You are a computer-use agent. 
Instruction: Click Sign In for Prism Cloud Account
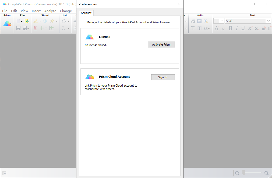163,77
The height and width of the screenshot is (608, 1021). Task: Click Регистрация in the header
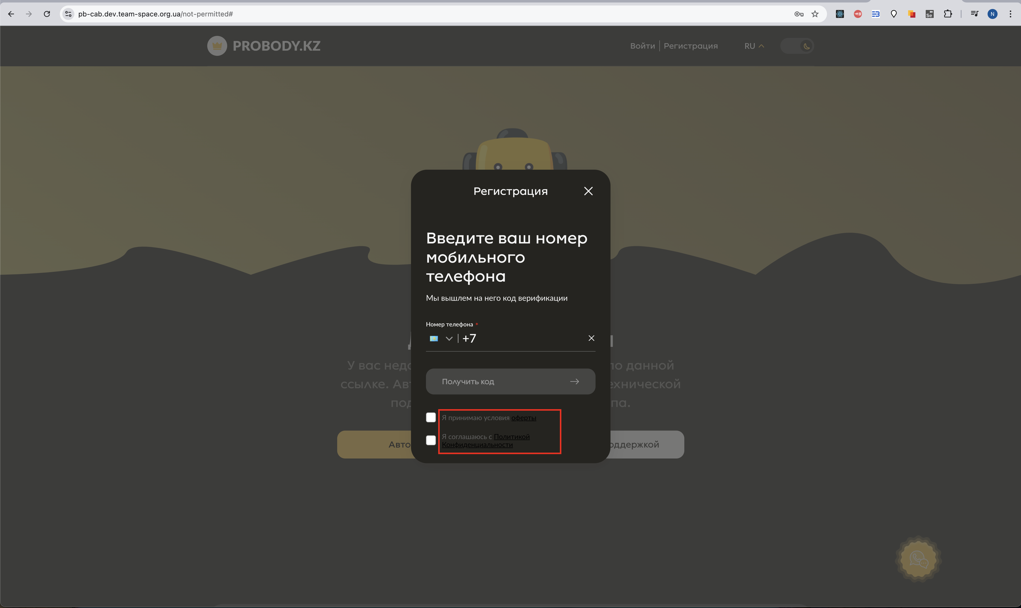(691, 46)
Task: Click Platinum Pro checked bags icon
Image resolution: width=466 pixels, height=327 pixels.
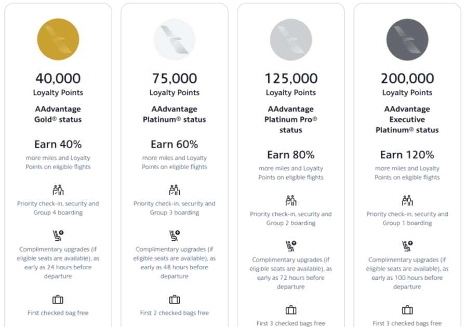Action: pos(291,310)
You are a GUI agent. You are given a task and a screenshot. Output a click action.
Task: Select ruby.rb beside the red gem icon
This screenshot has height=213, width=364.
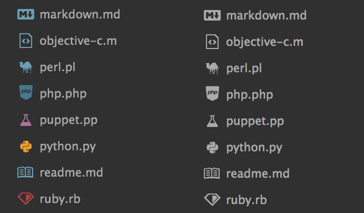pyautogui.click(x=60, y=199)
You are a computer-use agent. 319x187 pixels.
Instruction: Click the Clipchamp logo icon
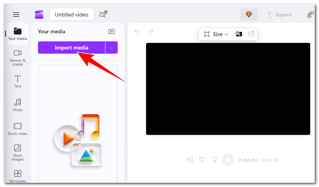point(39,15)
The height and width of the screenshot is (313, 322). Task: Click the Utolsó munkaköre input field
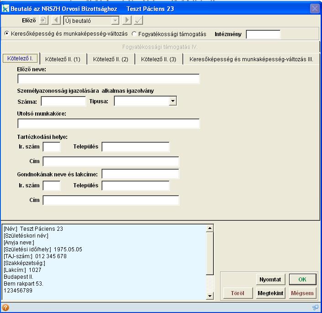(x=109, y=123)
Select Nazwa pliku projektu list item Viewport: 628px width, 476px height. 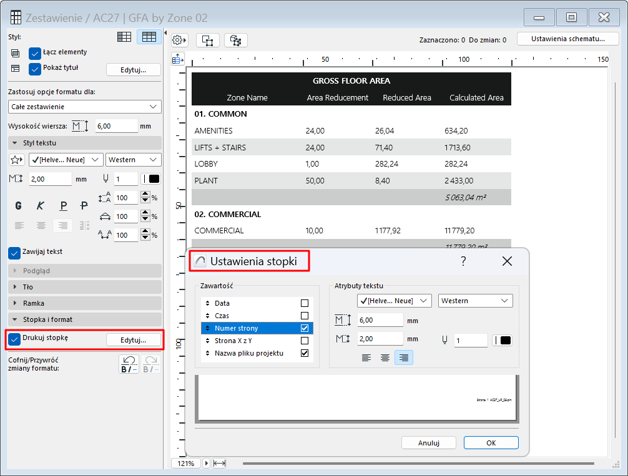248,353
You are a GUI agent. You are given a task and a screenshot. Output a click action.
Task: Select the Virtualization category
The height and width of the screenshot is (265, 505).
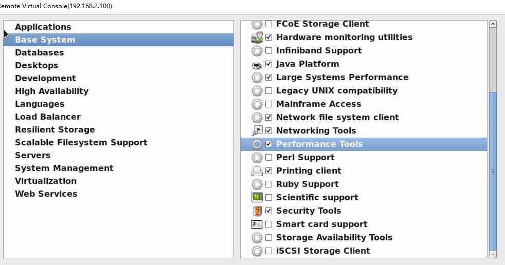45,181
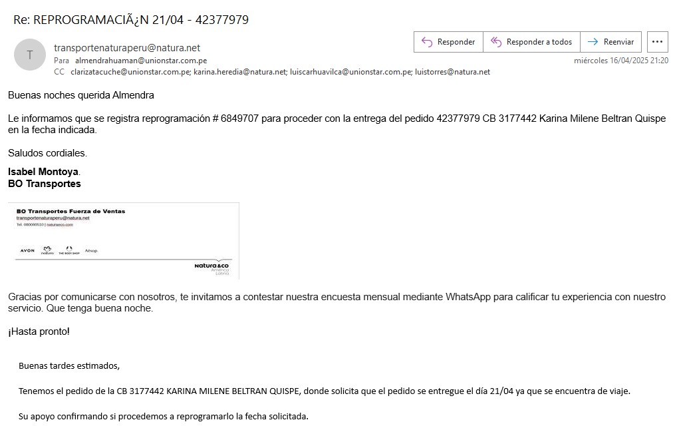Click the sender avatar circle "T"

click(x=30, y=55)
------
Please rewrite the part of the records that runs from the start through the line containing "point(39,15)", swapping "Instruction" for "Command" and keeping everything else the same. Omit the pictures from your answer.

◆ Exercise solution ◆
You are a computer-use agent. 
Command: Click Sign In for Prism Cloud Account
163,77
The height and width of the screenshot is (608, 1021). Task: Click Регистрация in the header
(691, 46)
Task: Click Platinum Pro checked bags icon
Image resolution: width=466 pixels, height=327 pixels.
Action: pos(291,310)
You are a GUI agent. You are given a task and a screenshot. Output a click action.
Task: Select ruby.rb beside the red gem icon
This screenshot has height=213, width=364.
pyautogui.click(x=60, y=199)
You are a computer-use agent. 319x187 pixels.
Command: Click the Clipchamp logo icon
point(39,15)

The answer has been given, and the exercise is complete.